Michael L. Ross critica interesses dos EUA na Venezuela e descarta democracia

Laura Ferreira
Tempo: 2 min.

Michael L. Ross, renomado cientista político da Universidade da Califórnia, expressa preocupações sobre a abordagem dos Estados Unidos em relação à Venezuela. Em suas observações, Ross ressalta que a administração Trump não faz menção à restauração da democracia no país, focando apenas em ampliar o acesso das empresas americanas ao petróleo venezuelano. Ele considera que essa estratégia apenas perpetua o autoritarismo existente, ao invés de corrigi-lo.

Ross, autor de ‘A maldição do petróleo’, argumenta que a riqueza gerada pelo petróleo, quando controlada pelo Estado, tende a concentrar poder e enfraquecer instituições democráticas. Ele relaciona esta dinâmica à história da Venezuela, onde a ascensão de Hugo Chávez e a pressão externa dos EUA contribuíram para o desmantelamento das instituições democráticas. A análise sugere que intervenções motivadas por interesses energéticos frequentemente resultam em um ciclo vicioso de autoritarismo e instabilidade.

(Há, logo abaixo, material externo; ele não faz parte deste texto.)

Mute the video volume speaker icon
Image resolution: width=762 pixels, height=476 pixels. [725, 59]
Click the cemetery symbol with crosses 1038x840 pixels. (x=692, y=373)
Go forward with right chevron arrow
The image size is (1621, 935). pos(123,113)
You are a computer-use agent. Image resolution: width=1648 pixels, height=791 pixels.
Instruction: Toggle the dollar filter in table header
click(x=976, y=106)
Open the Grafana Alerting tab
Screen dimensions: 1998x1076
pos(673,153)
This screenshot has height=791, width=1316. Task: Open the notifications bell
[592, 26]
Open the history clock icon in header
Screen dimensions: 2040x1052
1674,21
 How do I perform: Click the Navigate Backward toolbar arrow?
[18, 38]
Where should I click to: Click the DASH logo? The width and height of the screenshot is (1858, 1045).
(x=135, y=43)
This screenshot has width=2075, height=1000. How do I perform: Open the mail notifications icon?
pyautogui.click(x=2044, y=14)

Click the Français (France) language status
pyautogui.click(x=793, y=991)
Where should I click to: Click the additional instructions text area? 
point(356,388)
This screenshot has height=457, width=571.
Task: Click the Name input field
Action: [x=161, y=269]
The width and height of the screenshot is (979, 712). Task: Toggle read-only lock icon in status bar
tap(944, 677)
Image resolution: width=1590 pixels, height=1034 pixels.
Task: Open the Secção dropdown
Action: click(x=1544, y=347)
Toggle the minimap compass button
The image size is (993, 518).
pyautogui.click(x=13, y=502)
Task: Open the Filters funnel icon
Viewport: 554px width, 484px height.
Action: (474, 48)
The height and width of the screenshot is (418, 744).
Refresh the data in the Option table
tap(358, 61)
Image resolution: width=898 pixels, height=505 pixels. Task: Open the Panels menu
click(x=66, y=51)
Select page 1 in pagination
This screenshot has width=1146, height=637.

Em suas conclusões, Ross alerta que a atual estratégia dos EUA pode repetir erros do passado, como visto em intervenções no Iraque e na Líbia, que resultaram em caos e instabilidade. Ele enfatiza que a falta de um compromisso real com a governança e a melhoria das condições de vida dos venezuelanos pode levar a uma redistribuição de poder sem um verdadeiro avanço democrático. O futuro político da Venezuela permanece incerto, com a possibilidade de que a situação se agrave sem uma abordagem mais holística e comprometida com a democracia.